Читать книгу Die Tote aus der Tiefgarage - July Johnson - Страница 3
Kein gewöhnlicher Morgen
ОглавлениеKalt peitschte der Regen an diesem tristen, noch sehr frühen Novembermorgen über die Straßen hinweg. Gesenkten Hauptes flitzten die ersten Menschen über die ansonsten noch gespenstisch leeren Straßen der Stadt. Deggendorf erwachte erst ganz langsam aus dem Schlaf.

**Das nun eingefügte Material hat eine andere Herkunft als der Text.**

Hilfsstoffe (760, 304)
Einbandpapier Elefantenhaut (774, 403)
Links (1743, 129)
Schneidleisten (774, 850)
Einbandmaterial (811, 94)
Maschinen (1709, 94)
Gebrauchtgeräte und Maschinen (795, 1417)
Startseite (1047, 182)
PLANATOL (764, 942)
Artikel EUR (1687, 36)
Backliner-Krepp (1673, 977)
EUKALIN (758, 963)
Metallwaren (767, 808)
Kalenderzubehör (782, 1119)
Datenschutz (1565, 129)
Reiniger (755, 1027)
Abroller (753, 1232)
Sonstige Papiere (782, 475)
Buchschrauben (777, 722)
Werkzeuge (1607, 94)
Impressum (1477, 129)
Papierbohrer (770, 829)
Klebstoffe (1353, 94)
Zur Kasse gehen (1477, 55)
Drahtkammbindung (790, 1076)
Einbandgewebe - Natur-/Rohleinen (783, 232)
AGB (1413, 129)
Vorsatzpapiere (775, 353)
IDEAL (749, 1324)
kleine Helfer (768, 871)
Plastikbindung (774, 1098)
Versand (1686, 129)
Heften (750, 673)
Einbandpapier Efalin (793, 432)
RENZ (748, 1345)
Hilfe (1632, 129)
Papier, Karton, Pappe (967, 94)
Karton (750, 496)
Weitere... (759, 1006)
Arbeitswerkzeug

Eva Jacobs war die ganze Nacht mit den Recherchen für einen Artikel beschäftigt, der sich mit der Drogenkriminalität in Deggendorf befassen sollte. Sie hätte den Artikel schon vor zwei Tagen fertig haben sollen, musste sich jedoch wegen einer schweren Grippe, welche auch noch mit hohem Fieber daherkam, krank melden. Ihr Redakteur hatte den Artikel also verschoben und Eva musste sich nun beeilen, ihr lief ansonsten wirklich die Zeit davon. Das war jedoch nichts Besonderes, bei ihr ging immer alles erst auf den allerletzten Drücker raus. Sie arbeitete als freie Journalistin für die Passauer Zeitung und schrieb in erster Linie für den Deggendorfer Regionalteil. Im Grunde genommen konnte Eva nahezu alles schreiben, was ihr interessant erschien, ihre Artikel wurden immer anstandslos genommen und sie hatte sich auch über die eigenen Grenzen hinaus einen sehr guten Ruf erarbeitet.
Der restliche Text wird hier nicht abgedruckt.